Mitch Pronschinske is a Senior Content Analyst at DZone. That means he writes and searches for the finest developer content in the land so that you don't have to. He often eats peanut butter and bananas, likes to make his own ringtones, enjoys card and board games, and is married to an underwear model. Mitch is a DZone Zone Leader and has posted 2569 posts at DZone. You can read more from them at their website. View Full User Profile

Using Lucene and Cascalog for Fast Text Processing at Scale

11.09.2011
| 6867 views |
  • submit to reddit

This post explains text processing and analytics techniques used at the startup Yieldbot.  Their technology uses open source tools including Cascalog, Lucene, Hadoop, and Clojure's Java Interop.  The following post was authored by Soren Macbeth, a Data Scientist at Yieldbot.

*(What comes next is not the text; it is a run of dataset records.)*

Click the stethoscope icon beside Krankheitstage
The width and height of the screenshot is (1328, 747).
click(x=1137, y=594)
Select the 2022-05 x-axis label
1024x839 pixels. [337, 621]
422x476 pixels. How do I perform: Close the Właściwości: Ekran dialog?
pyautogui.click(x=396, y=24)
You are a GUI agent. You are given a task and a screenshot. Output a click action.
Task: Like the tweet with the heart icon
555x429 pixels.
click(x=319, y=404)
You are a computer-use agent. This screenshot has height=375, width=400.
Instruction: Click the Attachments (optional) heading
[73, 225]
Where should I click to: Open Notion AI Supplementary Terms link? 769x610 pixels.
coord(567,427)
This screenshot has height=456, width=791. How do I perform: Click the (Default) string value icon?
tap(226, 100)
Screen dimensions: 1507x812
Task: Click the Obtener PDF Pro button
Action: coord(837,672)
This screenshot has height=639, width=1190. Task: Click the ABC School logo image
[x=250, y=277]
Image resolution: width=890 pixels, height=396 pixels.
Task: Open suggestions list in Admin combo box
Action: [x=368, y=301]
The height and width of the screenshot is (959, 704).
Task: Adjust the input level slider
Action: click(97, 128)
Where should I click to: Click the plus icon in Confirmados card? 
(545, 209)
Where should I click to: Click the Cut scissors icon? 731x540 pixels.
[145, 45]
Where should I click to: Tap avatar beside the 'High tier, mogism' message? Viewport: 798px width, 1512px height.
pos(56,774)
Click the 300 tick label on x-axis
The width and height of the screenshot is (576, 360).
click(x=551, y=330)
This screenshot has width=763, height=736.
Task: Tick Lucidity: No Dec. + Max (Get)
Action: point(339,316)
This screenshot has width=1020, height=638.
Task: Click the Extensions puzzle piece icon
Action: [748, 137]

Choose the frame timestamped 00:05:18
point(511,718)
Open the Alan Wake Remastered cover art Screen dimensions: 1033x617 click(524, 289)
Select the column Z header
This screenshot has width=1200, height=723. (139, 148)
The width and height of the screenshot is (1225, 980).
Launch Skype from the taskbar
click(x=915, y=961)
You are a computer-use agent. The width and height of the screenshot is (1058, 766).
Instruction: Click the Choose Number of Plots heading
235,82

Here at Yieldbot we do a lot of text processing of analytics data. In order to accomplish this in a reasonable amount of time, we use Cascalog, a data processing and querying library for Hadoop; written in Clojure. Since Cascalog is Clojure, you can develop and test queries right inside of the Clojure REPL. This allows you to iteratively develop processing workflows with extreme speed. Because Cascalog queries are just Clojure code, you can access everything Clojure has to offer, without having to implement any domain specific APIs or interfaces for custom processing functions. When combined with Clojure's awesome Java Interop, you can do quite complex things very simply and succinctly.

Many great Java libraries already exist for text processing, e.g., Lucene, OpenNLP, LingPipe, Stanford NLP. Using Cascalog allows you take advantage of these existing libraries with very little effort, leading to much shorter development cycles.

By way of example, I will show how easy it is to combine Lucene and Cascalog to do some (simple) text processing. You can find the entire code used in the examples over on Github.  

Our goal is to tokenize a string of text. This is almost always the first step in doing any sort of text processing, so it's a good place to start. For our purposes we'll define a token broadly as a basic unit of language that we'd like to analyze; typically a token is a word. There are many different methods for doing tokenization. Lucene contains many different tokenization routines which I won't cover in any detail here, but you can read the docs ot learn more. We'll be using Lucene's Standard Analyzer, which is a good basic tokenizer. It will lowercase all inputs, remove a basic list of stop words, and is pretty smart about handling punctuation and the like.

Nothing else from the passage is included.